Classes: Antihistamine/Decongestant/Analgesic Combos

Dosing and uses of Advil Allergy Sinus (ibuprofen/chlorpheniramine/pseudoephedrine)

 

Adult dosage forms and strengths

ibuprofen/chlorpheniramine/pseudoephedrine

caplet

  • 200mg/2mg/30mg

 

Allergy & Cold Symptoms

1 caplet PO q4-6hr prn while symptoms persist

Not to exceed 6 caplets/24 hr

 

Administration

Take with food or milk if stomach upset occurs

 

Pediatric dosage forms and strengths

ibuprofen/chlorpheniramine/pseudoephedrine

caplet

  • 200mg/2mg/30mg

 

Allergy & Cold Symptoms

<12 years: Safety and efficacy not established

12 years or older: 1 caplet PO q4-6hr prn while symptoms persist; not to exceed 6 caplets/24 hr

 

Administration

Take with food or milk if stomach upset occurs

 

Advil Allergy Sinus (ibuprofen/chlorpheniramine/pseudoephedrine) adverse (side) effects

Frequency not defined

Drowsiness

GI upset

Insomnia

Urinary retention

Xerostomia

 

Warnings

Contraindications

Hypersensitivity

Do not use immediately before or after heart surgery

Do not use with MAO inhibitors or for 2 weeks after discontinuing MAO inhibitors because of risk for hypertensive crisis

 

Cautions

Caution with hypertension, heart disease, hepatic or renal impairment, asthma, thyroid disease, diabetes, glaucoma, or BPH

NSAID content

  • May increase risk for GI ulceration
  • Coadministration with antiplatelets/anticoagulants
  • May decrease benefit of cardioprotective low-dose aspirin

Antihistamine content

  • Additive risk for sedation when coadministered with other sedatives or alcohol
  • Caution when driving or operating machinery
  • May cause urinary retention, blurred vision, or dry mouth

Decongestant content

  • May exacerbate poorly controlled hypertension
  • Caution if underlying cardiovascular risks present

 

Pregnancy and lactation

Do not take NSAIDs within 3 months before delivery, NSAIDs are know to cause premature closure of the ductus arteriosus

The Quebec Pregnancy Registry identified 4705 women who had spontaneous abortions by 20 weeks' gestation; each case was matched to 10 control subjects (n=47,050) who had not had spontaneous abortions; exposure to nonaspirin NSAIDs during pregnancy was documented in approximately 7.5% of cases of spontaneous abortions and in approximately 2.6% of controls. (CMAJ, September 6, 2011; DOI:10.1503/cmaj.110454)

Lactation: NSAIDs and pseudoephedrine excreted in breast milk, AAP states compatible with breastfeeding

 

Pregnancy categories

A: Generally acceptable. Controlled studies in pregnant women show no evidence of fetal risk.

B: May be acceptable.

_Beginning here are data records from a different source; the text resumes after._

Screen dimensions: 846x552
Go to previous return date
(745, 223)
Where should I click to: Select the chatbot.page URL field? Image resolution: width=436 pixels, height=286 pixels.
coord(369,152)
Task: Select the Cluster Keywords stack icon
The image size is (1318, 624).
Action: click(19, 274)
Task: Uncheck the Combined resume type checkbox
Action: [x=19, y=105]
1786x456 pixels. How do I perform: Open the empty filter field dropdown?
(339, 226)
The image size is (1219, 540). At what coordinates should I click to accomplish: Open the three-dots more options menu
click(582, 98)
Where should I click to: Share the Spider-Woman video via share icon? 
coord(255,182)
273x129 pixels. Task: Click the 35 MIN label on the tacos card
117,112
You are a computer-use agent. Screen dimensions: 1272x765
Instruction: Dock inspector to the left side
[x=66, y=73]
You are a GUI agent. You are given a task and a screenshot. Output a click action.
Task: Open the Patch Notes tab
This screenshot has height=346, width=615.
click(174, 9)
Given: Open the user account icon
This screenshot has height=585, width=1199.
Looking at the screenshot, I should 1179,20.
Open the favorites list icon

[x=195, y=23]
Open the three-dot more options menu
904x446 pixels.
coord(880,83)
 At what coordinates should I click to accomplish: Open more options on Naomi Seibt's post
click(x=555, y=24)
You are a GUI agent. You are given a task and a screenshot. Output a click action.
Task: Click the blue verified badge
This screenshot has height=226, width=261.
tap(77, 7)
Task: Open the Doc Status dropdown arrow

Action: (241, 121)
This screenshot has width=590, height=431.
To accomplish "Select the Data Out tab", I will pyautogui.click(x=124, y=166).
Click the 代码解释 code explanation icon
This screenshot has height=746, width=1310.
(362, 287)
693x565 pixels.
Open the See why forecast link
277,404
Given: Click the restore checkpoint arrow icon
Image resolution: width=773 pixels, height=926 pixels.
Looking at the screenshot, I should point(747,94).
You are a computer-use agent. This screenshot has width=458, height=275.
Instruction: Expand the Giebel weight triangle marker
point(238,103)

Either animal studies show no risk but human studies not available or animal studies showed minor risks and human studies done and showed no risk.

C: Use with caution if benefits outweigh risks. Animal studies show risk and human studies not available or neither animal nor human studies done.

D: Use in LIFE-THREATENING emergencies when no safer drug available. Positive evidence of human fetal risk.

X: Do not use in pregnancy. Risks involved outweigh potential benefits. Safer alternatives exist.

NA: Information not available.

 

Pharmacology of Advil Allergy Sinus (ibuprofen/chlorpheniramine/pseudoephedrine)

Mechanism of action

Ibuprofen: Inhibits synthesis of prostaglandins by inhibiting cyclooxygenase (COX-1, COX-2)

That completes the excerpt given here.